• Try it
Reproduce the data exactly and drop any pictures it holds.

─── Data provided ───

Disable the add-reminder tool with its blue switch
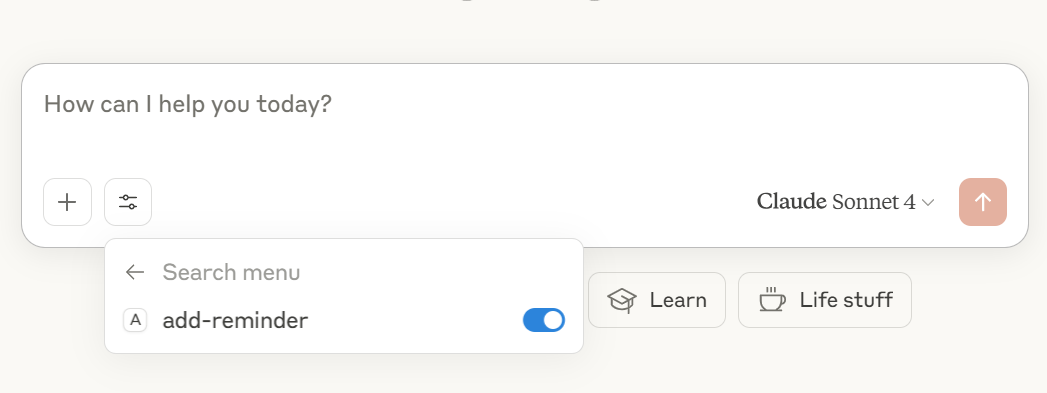Viewport: 1047px width, 393px height. (x=544, y=320)
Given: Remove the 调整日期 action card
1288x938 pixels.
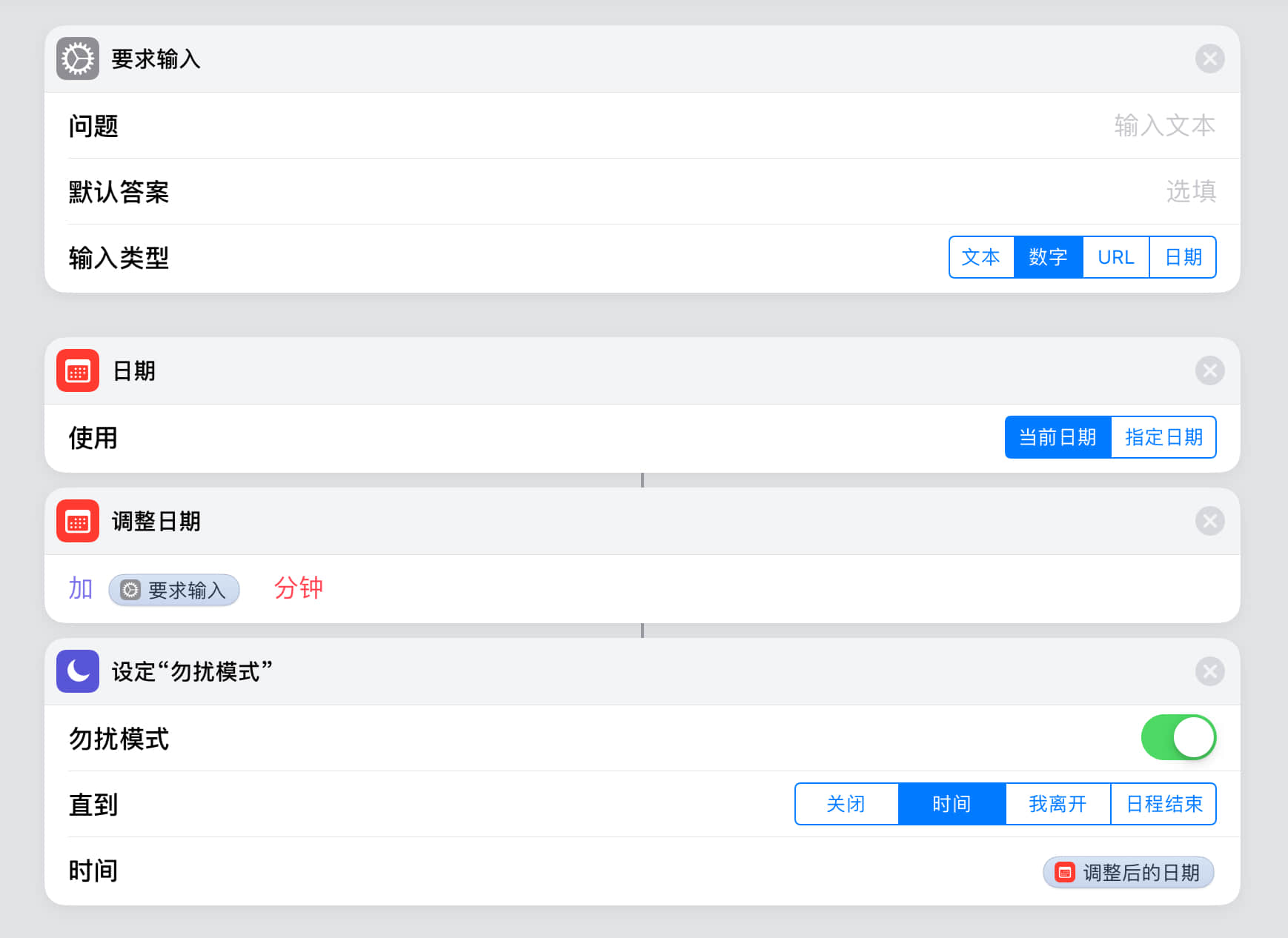Looking at the screenshot, I should pyautogui.click(x=1209, y=521).
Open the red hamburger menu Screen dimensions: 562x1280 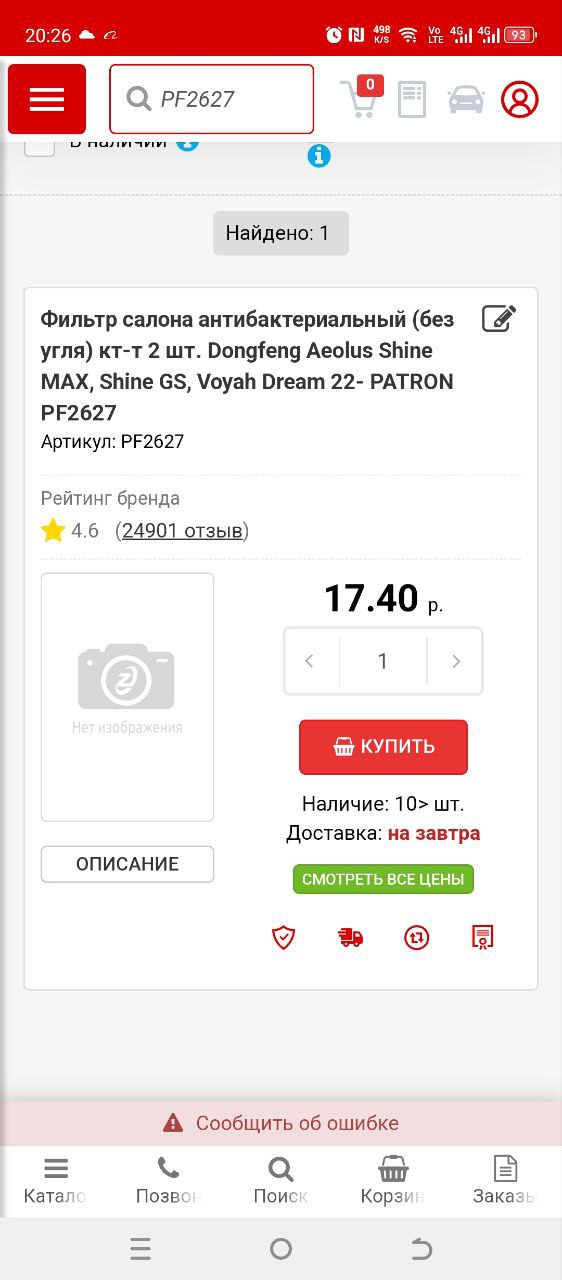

───

• Finished exercise
Disable the add-reminder tool with its blue switch
Viewport: 1047px width, 393px height. (x=544, y=320)
Given: Remove the 调整日期 action card
1288x938 pixels.
Looking at the screenshot, I should pyautogui.click(x=1209, y=521).
Open the red hamburger menu Screen dimensions: 562x1280 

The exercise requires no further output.